En su último libro, Las moradas del Universo, se notan claras reminiscencias de la Cábala Mística, surgida en España alrededor del año 1000, en plena Edad Media. En la ciudad de León --influido por la filosofía neoplatónica de los pensadores árabes--, un famoso rabino publica un libro fundacional: El Zohar (Libro del Esplendor), donde, utilizando un lenguaje esotérico, establece los fundamentos de una doctrina hermética que permite a los discípulos acceder --a través de claves lingüísticas y numerológicas-- a la comunicación directa con lo trascendente (el Ein Sof), o sea Dios.

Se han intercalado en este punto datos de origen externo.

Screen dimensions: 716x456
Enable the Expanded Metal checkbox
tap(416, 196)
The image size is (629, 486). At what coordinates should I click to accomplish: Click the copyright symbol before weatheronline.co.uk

El llamado árbol de la vida simboliza el esquema del Universo y la posición, en sus distintas ramas, de los sefirots, poderosas fuerzas cósmicas representadas por ángeles. Cuando el neófito comienza su penosa ascensión desde este rincón oscuro (nuestro planeta) hacia la luz resplandeciente --vértice del cosmos--, a través de técnicas parecidas al yoga, lo hace por medio de la palabra mántica (invocaciones, en hebreo).

Poesía y logos

Según Isaac Luria, el abismo insondable que existe entre el Creador y sus criaturas sólo puede ser cruzado a través del puente tendido por la voz humana, por la palabra. A la manera de los místicos cristianos, como San Juan de la Cruz, el iniciado se funde con la unidad cósmica, en un éxtasis inefable, que lo lleva a la morada final, donde tiene su encuentro con el Ser Sin Nombre. La ortodoxia rabínica se opuso a esta doctrina, semiherética, que prescindía de los intermediarios sacerdotales.

Lo que ha logrado Renée en este libro es homologar la poesía con el logos, con la inteligencia de la energía suprema, y relatar la peregrinación del alma hacia la meta final, recalando en los distintos puertos y moradas celestes por los cuales tenemos que pasar, en nuestra jornada infinita.